Operator Development Based on Custom Operator Project
This section uses a simple operator as an example to describe the entire development process, including operator project creation, code compilation, build and deployment, and runtime verification. This section uses the Add operator with dynamic shape input as an example to distinguish it from the built-in Add operator, and define the operator type as AddCustom.
Project Creation
The CANN package provides the project creation tool msOpGen. You can enter the operator prototype definition file to generate an Ascend C operator development project.
- Compile the prototype definition JSON file of the AddCustom operator.Assume that the prototype definition file of the AddCustom operator is named add_custom.json and stored in $HOME/sample. The file content is as follows:
[ { "op": "AddCustom", "input_desc": [ { "name": "x", "param_type": "required", "format": [ "ND" ], "type": [ "fp16" ] }, { "name": "y", "param_type": "required", "format": [ "ND" ], "type": [ "fp16" ] } ], "output_desc": [ { "name": "z", "param_type": "required", "format": [ "ND" ], "type": [ "fp16" ] } ] } ] - Generate a development project of the AddCustom operator using msOpGen.
${INSTALL_DIR}/python/site-packages/bin/msopgen gen -i $HOME/sample/add_custom.json -c ai_core-<soc_version> -lan cpp -out $HOME/sample/AddCustom
- ${INSTALL_DIR} is the file storage path after the CANN software is installed. Replace it with the actual path.
- -i: path of the operator prototype definition file add_custom.json.
- -c: ai_core-<soc_version> indicates that the operator is executed on the AI Core. <soc_version> indicates the model of the Ascend AI Processor.
The AI processor model <soc_version> can be obtained in the following ways:
- Run the npu-smi info command on the server where the Ascend AI Processor is installed to obtain the Chip Name information. The actual value is AscendChip Name. For example, if Chip Name is xxxyy, the actual value is Ascendxxxyy.
Basic functions (operator development, build, and deployment based on the project) are applicable across operator projects created based on the same AI processor series.
- -lan: cpp indicates that the operator is developed based on the Ascend C programming framework and using the C++ programming language.
- After the command is executed, the operator project directory is generated in the $HOME/sample directory. The project contains the operator implementation template file and build script:
AddCustom ├── build.sh // Build entry script ├── cmake // Directory that stores the scripts used for operator project build and common build files ├── CMakeLists.txt // Build script of the operator project ├── CMakePresets.json // Build configuration item ├── framework // Directory of the operator plugin implementation files during AI framework adaptation ├── op_host // Implementation file on the host │ ├── add_custom_tiling.h // Operator tiling definition file │ ├── add_custom.cpp // Content file for operator prototype registration, shape derivation, information library, and tiling implementation │ ├── CMakeLists.txt ├── op_kernel // Implementation file on the kernel │ ├── CMakeLists.txt │ ├── add_custom.cpp // File for implementing the operator kernel function ├── scripts // Directory of scripts used for custom operator project packing
You simply need to pay attention to the files in bold during subsequent development.
Operator Kernel Function Implementation
Implement the kernel function of the operator in the AddCustom/op_kernel/add_custom.cpp file in the project storage directory.

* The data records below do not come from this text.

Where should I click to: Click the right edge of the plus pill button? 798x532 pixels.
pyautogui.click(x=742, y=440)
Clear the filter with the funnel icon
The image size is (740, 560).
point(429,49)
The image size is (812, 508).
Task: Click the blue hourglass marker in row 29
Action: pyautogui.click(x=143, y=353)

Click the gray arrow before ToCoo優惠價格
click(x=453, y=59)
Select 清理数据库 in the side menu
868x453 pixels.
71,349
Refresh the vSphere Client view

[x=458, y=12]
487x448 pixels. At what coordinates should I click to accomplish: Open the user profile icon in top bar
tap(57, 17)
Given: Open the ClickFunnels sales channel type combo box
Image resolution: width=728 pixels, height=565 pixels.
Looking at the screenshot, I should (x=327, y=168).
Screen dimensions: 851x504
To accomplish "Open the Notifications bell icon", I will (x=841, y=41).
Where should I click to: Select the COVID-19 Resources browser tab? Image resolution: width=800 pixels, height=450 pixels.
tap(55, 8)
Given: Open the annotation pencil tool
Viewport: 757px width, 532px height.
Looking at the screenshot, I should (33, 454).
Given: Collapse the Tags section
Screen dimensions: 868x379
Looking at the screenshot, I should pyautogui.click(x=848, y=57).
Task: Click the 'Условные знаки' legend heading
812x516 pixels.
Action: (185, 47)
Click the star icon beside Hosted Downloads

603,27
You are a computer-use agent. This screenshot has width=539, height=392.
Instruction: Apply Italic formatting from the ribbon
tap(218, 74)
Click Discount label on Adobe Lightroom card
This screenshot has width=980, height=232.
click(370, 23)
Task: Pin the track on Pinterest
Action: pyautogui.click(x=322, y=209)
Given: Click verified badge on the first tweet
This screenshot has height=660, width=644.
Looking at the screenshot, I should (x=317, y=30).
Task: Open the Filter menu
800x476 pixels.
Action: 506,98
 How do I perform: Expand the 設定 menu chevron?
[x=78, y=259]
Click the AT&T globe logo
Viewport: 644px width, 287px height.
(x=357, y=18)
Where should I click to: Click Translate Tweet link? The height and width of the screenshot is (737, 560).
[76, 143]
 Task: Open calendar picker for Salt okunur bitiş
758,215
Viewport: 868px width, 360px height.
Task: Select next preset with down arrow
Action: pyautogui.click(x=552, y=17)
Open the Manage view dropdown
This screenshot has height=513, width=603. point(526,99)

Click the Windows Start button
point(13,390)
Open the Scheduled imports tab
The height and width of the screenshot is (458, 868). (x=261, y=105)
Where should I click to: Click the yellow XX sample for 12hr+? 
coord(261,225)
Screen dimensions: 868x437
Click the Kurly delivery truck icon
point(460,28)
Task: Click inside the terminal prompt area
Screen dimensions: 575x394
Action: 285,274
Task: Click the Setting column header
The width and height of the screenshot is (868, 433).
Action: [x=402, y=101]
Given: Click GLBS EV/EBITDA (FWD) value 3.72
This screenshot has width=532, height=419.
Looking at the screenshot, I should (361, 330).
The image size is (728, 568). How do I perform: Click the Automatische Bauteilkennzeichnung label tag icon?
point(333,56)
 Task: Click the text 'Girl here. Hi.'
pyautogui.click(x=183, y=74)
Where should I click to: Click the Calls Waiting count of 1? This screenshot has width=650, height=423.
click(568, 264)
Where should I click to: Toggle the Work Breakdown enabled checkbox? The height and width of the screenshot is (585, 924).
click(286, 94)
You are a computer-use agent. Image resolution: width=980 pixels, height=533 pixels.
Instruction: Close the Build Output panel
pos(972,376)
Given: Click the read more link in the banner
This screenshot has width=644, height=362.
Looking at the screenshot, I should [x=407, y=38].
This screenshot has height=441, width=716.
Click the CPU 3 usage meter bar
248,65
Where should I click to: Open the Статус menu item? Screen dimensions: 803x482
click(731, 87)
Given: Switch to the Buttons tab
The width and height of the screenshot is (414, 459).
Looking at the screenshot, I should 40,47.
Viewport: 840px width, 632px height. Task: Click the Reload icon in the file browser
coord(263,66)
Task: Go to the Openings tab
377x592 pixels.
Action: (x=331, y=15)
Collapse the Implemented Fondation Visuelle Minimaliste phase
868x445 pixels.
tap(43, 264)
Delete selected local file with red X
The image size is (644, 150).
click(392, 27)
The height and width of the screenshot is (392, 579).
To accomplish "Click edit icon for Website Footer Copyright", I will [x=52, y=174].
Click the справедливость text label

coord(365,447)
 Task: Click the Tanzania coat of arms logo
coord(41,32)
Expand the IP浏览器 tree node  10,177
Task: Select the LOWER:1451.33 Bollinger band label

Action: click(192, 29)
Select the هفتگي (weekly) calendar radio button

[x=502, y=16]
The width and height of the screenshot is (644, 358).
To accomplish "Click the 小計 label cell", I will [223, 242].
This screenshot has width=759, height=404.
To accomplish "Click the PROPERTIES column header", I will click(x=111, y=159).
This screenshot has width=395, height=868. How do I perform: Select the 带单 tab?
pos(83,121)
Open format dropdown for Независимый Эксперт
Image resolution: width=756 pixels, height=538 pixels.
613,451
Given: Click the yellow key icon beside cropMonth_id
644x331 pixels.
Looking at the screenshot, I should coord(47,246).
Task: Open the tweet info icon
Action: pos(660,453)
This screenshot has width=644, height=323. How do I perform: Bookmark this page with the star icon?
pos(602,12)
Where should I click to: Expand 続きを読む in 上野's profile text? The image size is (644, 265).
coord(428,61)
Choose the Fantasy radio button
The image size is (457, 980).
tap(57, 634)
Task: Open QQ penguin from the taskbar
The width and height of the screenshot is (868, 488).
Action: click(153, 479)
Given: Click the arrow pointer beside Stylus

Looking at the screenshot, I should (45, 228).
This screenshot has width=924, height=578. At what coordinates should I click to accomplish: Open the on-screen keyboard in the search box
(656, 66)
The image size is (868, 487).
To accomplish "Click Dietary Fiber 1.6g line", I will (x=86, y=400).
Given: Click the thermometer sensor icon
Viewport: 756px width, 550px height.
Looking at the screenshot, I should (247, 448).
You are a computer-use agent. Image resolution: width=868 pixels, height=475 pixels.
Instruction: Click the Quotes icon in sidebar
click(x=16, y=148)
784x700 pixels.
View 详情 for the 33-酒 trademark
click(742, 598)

You can view the complete sample code in add_custom.cpp. The following describes the key implementation code.
The following figure shows the internal calling of the operator kernel function implementation code.

In addition to the initialization of the Init function, the pipeline tasks are moved-in, computed, and moved-out in Process. You can focus on the implementation of these tasks.
- First, define the kernel function and call the Init and Process functions of the operator class in the kernel function.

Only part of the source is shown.